Boursier.com : Revenons à la Zone Euro. Faut-il aller au-delà d’une simple union économique et monétaire ?
P.W. : Face aux chocs négatifs, multiples et asymétriques qui ont affecté la zone euro au cours des derniers mois, les européens n’ont pas eu de réponses rapides et homogènes. Une situation de ce type n’était pas prévue. C’est sans doute une problématique lié à l’insuffisance de la construction politique européenne. À la fin du XIXème siècle, l’Union Latine avait été fragilisée par une construction politique insuffisante. Ne prenons pas le même risque aujourd’hui car les réponses à fournir, à moyen terme, sont probablement plus politique qu’économique. Dans les situations aussi complexes qu’en ce moment la monnaie unique est un facteur amortisseur des chocs mais ce n’est pas suffisant pour éviter les risques et les interrogations sur la cohérence de l’ensemble de la zone.
Boursier.com : Quelle est votre analyse sur l’évolution des marchés actions?
P.W. : Le marché a rebondi à la suite d’une succession de nouvelles plus favorables. Les indications sur une possible stabilisation du marché immobilier américain, la meilleure orientation des émissions de dette corporate et le plan bancaire soumis par l’administration américaine sont autant de facteurs positifs attendus par les acteurs du marché. Nous percevons bien la réactivité du marché aux nouvelles plus favorables suggérant, à un moment donné, une possible sortie de crise. Les autorités politiques et économiques ont aussi pour mission de réduire l’incertitude. Quand l’activisme et les moyens mis en oeuvre permettront une réduction durable de cette incertitude alors les marchés actions retrouveront durablement de la vigueur.
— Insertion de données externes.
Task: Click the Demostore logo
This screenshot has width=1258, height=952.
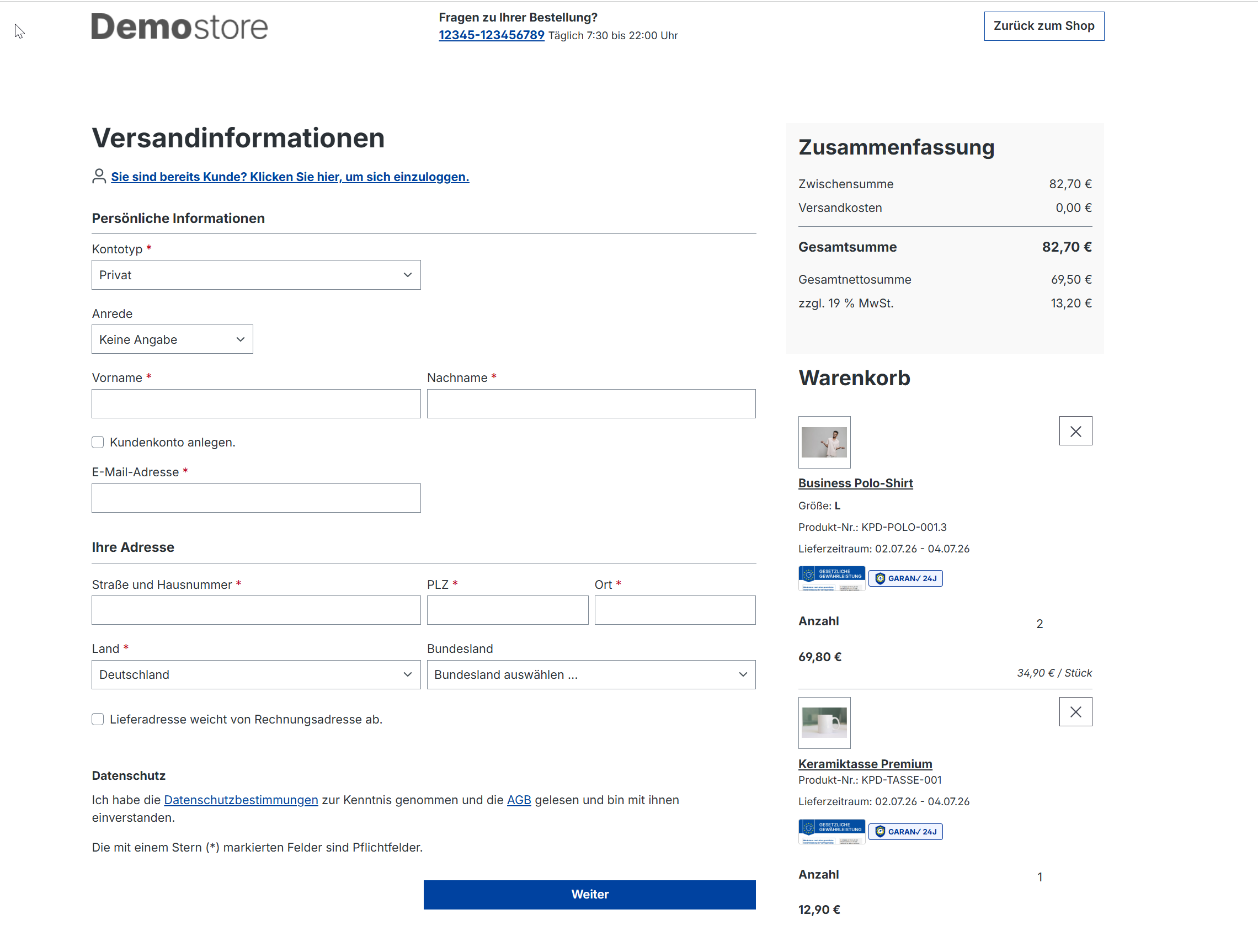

Boursier.com : Que pensez-vous enfin de l’évolution des cours des matières premières ?
P.W. : Nous ne pouvons pas imaginer un retournement brutal et fort. Les cours des matières premières sont relativement bas et le resteront tant que nous n’aurons pas d’éléments clairs sur la dynamique de demande et la réduction d’incertitude. Nous relevons toute même que sur certaines matières premières, comme l’acier, le profil est déjà plus positif, peut être en raison d’une demande un peu plus forte en Chine. La seule matière première qui peut évoluer différemment est l’or. C’est un refuge contre l’incertitude. Dans les mois qui viennent, compte tenu de l’environnement difficile, l’or restera un support fort intéressant.